• Stars
    star
    383
  • Rank 111,995 (Top 3 %)
  • Language
    Python
  • License
    Apache License 2.0
  • Created almost 5 years ago
  • Updated almost 4 years ago

Reviews

There are no reviews yet. Be the first to send feedback to the community and the maintainers!

Repository Details

An implementation of the DeepMind's AlphaFold based on PyTorch for research

AlphaFold - PyTorch

This project provides an implementation of the DeepMind's AlphaFold based on PyTorch for research, also includes the converted model weights and inputs. Note that this code can also works well on the original .ckpt format model weights and .tfrec format inputs.

The original DeepMind's implementation is based on TensorFlow, related publication paper is Senior, A.W., Evans, R., Jumper, J. et al. Improved protein structure prediction using potentials from deep learning. Nature 577, 706–710 (2020). [code] [paper]

Comparison

I calculated the differences of the final output distogram probs between the PyTorch version and original TensorFlow version. The distogram probs is full set of distance distribution predictions constructed by combining such predictions that covers the entire distance map, which size is LxLx64. Take target T1019s2 for example, the error of distogram probs (88x88x64) between these two results is 0.467 per channel. The picture above is the result of T1019s2.

Despite the speed is around 7 times slower than the TensorFlow version, I still recommend this project for you because I refactored the entire code and provided a simplest way for you to understand AlphaFold. In addition, contrast to TensorFlow, PyTorch is imperative and you can simply throw in a pdb breakpoint anywhere into your model.

Usage

Dependencies

  • Python 3.6+
  • PyTorch 1.3+
  • TensorFlow 2.0+ (This is optional if you want to load original .ckpt format model weights and .tfrec format inputs)

Run example prediction

You can use the alphafold.sh script to run the entire Distogram prediction system.

./alphafold.sh

You can simply modify the keywords such as TARGET, TARGET_FILE in this file to run prediction for other targets.

Detailed script usage

> python alphafold.py -h
usage: alphafold.py [-h] -i INPUT [-o OUT] [-m MODEL] [-r REPLICA]
                    [-t {D,B,T}] [-e]

optional arguments:
  -h, --help            show this help message and exit
  -i INPUT, --input INPUT
                        target protein, support both .pkl or .tfrec format
  -o OUT, --out OUT     output dir
  -m MODEL, --model MODEL
                        model dir
  -r REPLICA, --replica REPLICA
                        model replica
  -t {D,B,T}, --type {D,B,T}
                        model type: D - Distogram, B - Background, T - Torsion
  -e, --ensemble        ensembling all replica outputs

For example:

python alphafold.py -i test_data/T1019s2.pkl -o T1019s2_out -t D -r 0

This uses the replica 0 of Distogram models to predict the distogram probs of the input data.

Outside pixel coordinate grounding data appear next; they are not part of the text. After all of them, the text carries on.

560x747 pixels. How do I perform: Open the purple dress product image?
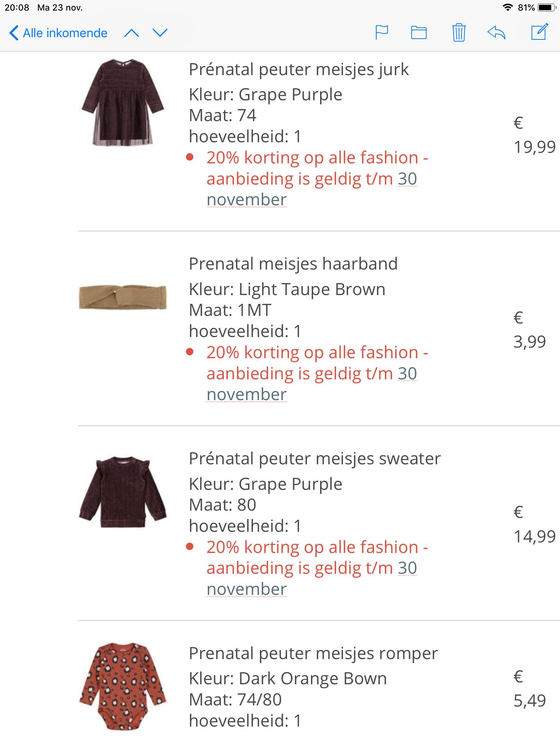tap(123, 102)
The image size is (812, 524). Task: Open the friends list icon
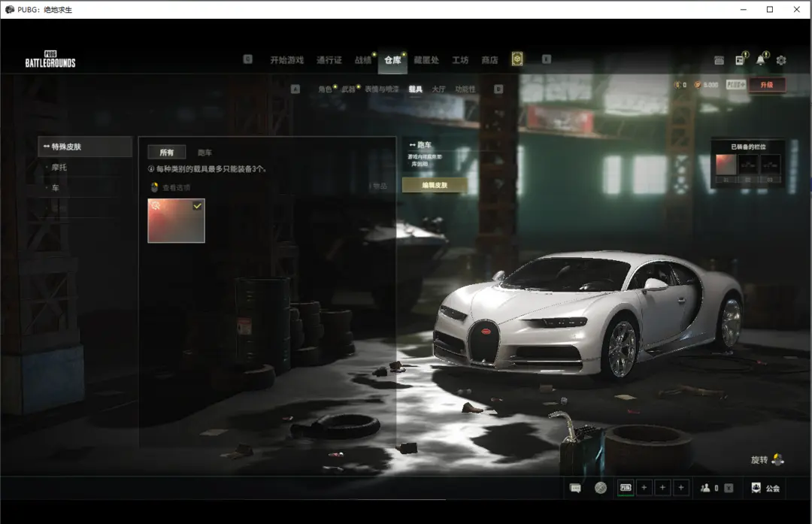pos(706,488)
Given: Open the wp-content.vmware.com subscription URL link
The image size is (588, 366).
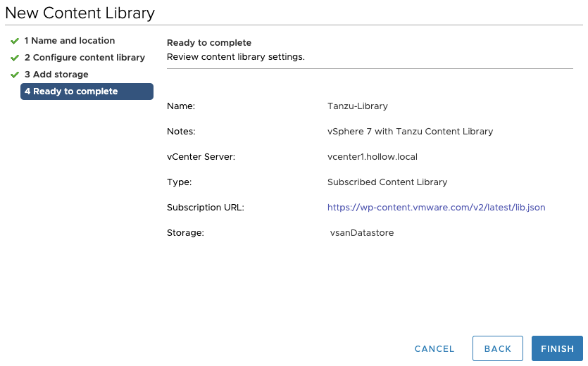Looking at the screenshot, I should tap(436, 208).
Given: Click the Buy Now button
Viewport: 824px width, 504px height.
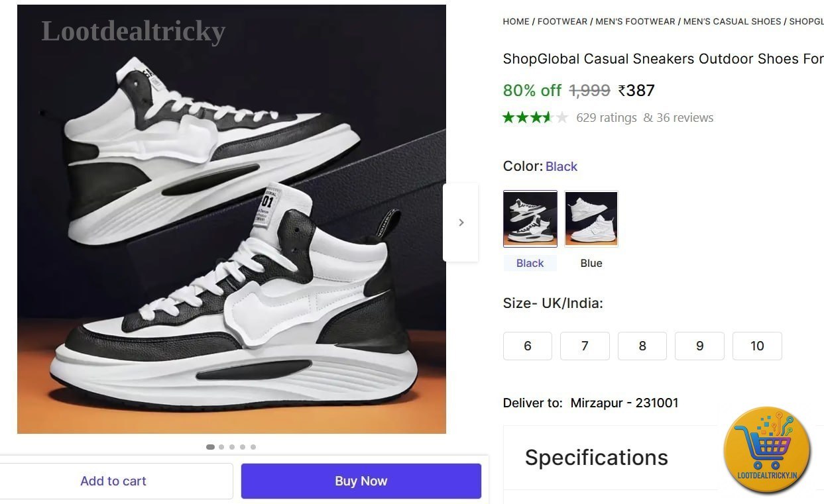Looking at the screenshot, I should [x=361, y=481].
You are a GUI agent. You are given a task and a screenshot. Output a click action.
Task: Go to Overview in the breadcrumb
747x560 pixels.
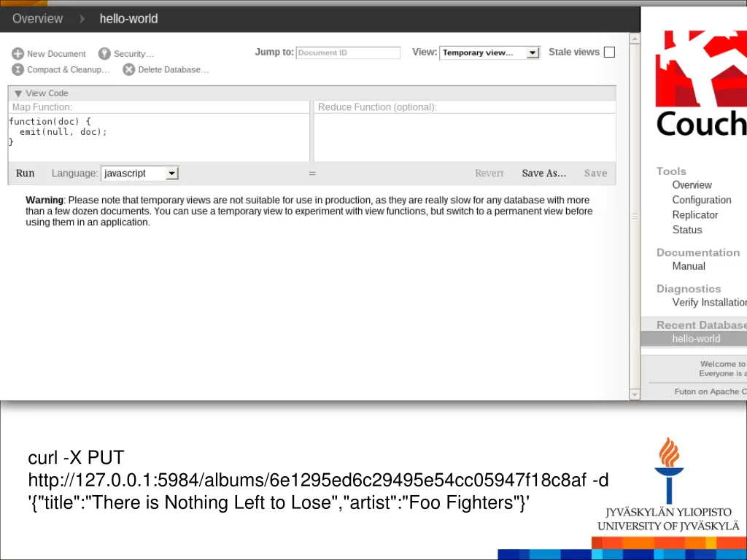coord(37,18)
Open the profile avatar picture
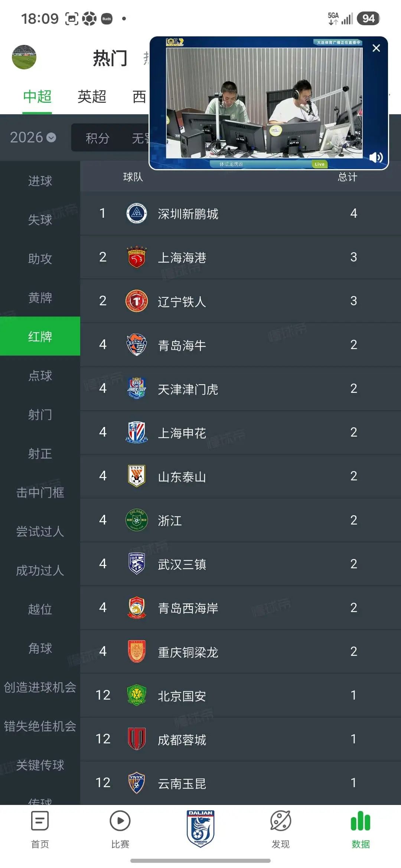This screenshot has height=868, width=401. (x=24, y=57)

It also supports tensorflow data input and model:

python alphafold.py -i test_data/T1019s2.tfrec -o T1019s2_out -m tf_model_path/

Data

Model weights

All converted model weights data can be downloaded from http://bit.ly/alphafold-model. The weights data are in a zip file which has about 210 MB, in the model folder which contains:

  • A directory 873731. This contains the weights for the distogram model.
  • A directory 916425. This contains the weights for the background distogram model.
  • A directory 941521. This contains the weights for the torsion model.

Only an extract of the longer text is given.